After a night’s sleep interrupted by noises in the night—the air conditioner turning on and off was maliciously trying to keep us off our rest—we woke refreshed and ready for the second leg of our journey: Needles across Arizona to Santa Fe. We check out of the motel, gas up at the Desert View Mobil Station next door and then merge onto Interstate 40 and head east, passing historic Route 66 which slices through the middle of downtown Needles. Stretches of the road made famous in the still popular song still run through the towns mentioned in the lyrics: “Flagstaff, Arizona don’t forget Winona, Kingman…” and then there’s “Gallup, New Mexico”. Each has signs along parts of their main street where the old highway still runs through. In Kingman, the once grand roadway has suffered the neglect of most all thoroughfares in small and medium size towns. They resembled old black men with pitted skin and liver spots where new macadam covers a pothole too big to ignore. We stopped in Kingman for breakfast—yes it was a Denny’s off the Interstate, though we did take an earlier exit in search of another greasy spoon like the Hungry Bear, but to no avail. I stocked up on cash at a Norwest Bank ATM—Norwest had just been bought by Wells Fargo, our bank in San Jose so there was no transaction fee.

Outside of Kingman, Interstate 40 begins a slow gradual climb toward Flagstaff and a land of green that makes you wonder how the same state can contain two such diverse ecosystems. The parched deserts of Phoenix and Tucson and the lands east and west of both cities and the lush green timber-populated land clustered around Flagstaff that experiences a proper winter, not the shirtsleeve substitute of the desert. Flagstaff has always meant the Grand Canyon to me. It’s where we’ve always stopped for the night—the Pony Soldier Motel at 3030 East Route 66—before our visit to Ferde Grofe's muse. We didn’t stop this time, we kept on moving. After another 36 miles east, we pass Meteor Crater off Interstate 40 at exit 233.

A few more hours of hard fast driving, the red rock panorama on either side of the road for miles, we reach Gallup a couple of hours after noon. Gallup is surrounded by some of the most beautiful natural land formations, as you’ll ever see—the Monument Valley with its natural red rock formations where filmmakers like John Ford of old, came to capture stunning scenery only a big screen can attempt to reproduce. It is also the largest American Indian center in the Southwest, surrounded by Zuni, Acoma, Laguna, Navajo and Hopi pueblos. The first time “I” and I drove through Gallup together, we had her brother and sister in law in the back seat. It was close to eight and we hadn’t made hotel reservations and stopped at the first motel that looked vacant. It was the El Capitan Motel. When we went in to register I knew it was a winner for our guests. The place was a museum of old movie memorabilia. Hollywood used the motel when shooting those westerns in the surrounding desert and the walls had pictures of every major star of the 1940s and 1950s. And the rooms were named after different stars, presumably because they stayed in them at one time. The interior of the place looked like the set of the Ponderosa from the TV series Bonanza. I’ll revisit Gallup another time, as it is a small town with a story.
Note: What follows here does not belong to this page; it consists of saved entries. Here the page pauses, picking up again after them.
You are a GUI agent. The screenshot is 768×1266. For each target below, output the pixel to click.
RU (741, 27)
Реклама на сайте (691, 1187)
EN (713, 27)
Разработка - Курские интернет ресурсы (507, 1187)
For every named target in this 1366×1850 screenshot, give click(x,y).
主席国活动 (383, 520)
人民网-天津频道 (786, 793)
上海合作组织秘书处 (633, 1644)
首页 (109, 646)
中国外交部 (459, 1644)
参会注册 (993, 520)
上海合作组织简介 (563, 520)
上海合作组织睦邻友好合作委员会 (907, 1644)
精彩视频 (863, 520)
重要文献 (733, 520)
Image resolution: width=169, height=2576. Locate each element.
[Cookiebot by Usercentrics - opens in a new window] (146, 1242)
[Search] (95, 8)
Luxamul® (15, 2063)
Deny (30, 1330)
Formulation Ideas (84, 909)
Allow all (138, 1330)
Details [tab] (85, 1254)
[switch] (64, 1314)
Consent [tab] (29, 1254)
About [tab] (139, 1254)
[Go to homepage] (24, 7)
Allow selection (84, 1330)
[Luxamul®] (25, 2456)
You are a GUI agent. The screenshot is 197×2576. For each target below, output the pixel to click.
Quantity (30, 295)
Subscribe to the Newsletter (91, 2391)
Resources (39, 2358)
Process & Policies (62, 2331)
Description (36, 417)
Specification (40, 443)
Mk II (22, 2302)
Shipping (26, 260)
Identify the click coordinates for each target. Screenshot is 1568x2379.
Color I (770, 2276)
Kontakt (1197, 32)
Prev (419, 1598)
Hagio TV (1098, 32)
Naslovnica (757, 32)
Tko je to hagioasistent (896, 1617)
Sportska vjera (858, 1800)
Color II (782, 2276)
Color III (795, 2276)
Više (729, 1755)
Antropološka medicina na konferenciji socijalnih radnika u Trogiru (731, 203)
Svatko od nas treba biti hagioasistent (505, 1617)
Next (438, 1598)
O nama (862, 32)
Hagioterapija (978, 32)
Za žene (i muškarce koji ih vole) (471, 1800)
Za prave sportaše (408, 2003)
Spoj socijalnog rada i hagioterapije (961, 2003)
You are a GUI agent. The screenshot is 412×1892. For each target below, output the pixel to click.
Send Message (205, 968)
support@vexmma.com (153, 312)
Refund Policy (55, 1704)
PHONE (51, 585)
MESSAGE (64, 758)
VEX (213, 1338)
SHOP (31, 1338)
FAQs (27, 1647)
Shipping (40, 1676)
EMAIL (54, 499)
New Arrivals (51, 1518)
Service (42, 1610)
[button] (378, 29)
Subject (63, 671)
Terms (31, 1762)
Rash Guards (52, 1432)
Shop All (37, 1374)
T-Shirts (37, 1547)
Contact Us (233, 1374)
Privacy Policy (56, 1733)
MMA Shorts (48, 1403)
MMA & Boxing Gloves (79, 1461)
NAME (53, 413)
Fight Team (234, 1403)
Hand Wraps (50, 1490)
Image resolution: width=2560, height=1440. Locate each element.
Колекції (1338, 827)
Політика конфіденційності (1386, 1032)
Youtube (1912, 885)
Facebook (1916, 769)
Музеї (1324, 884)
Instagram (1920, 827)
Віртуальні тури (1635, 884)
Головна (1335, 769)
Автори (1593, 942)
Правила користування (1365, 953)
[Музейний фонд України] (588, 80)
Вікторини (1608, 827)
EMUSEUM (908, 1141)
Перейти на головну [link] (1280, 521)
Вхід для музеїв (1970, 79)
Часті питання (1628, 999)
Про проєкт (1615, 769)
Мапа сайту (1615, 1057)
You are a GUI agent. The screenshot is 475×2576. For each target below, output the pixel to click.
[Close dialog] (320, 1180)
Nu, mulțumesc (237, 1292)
More driving through a slightly greener less colorful landscape accompany the drive into Albuquerque. Once there, it’s another big southwestern city not much different in appearance from Tucson, Phoenix, or El Paso. As I 40 intersects Interstate 25 we exit northbound and point the car toward the high desert and Santa Fe. At about five in the evening, we finally reach Santa Fe and find our way to the Ft Marcy Inn, named for an 1846 Santa Fe US Military outpost that was located close by. It’s located at 320 Artist Road, near the Paseo de Peralta, a circular road ringing the capital and city center on the northeast side of Santa Fe, very close too to Canyon Road, a southwester art lover’s paradise of galleries and art boutiques. Ft Marcy would be our base for a week in the upscale southwest.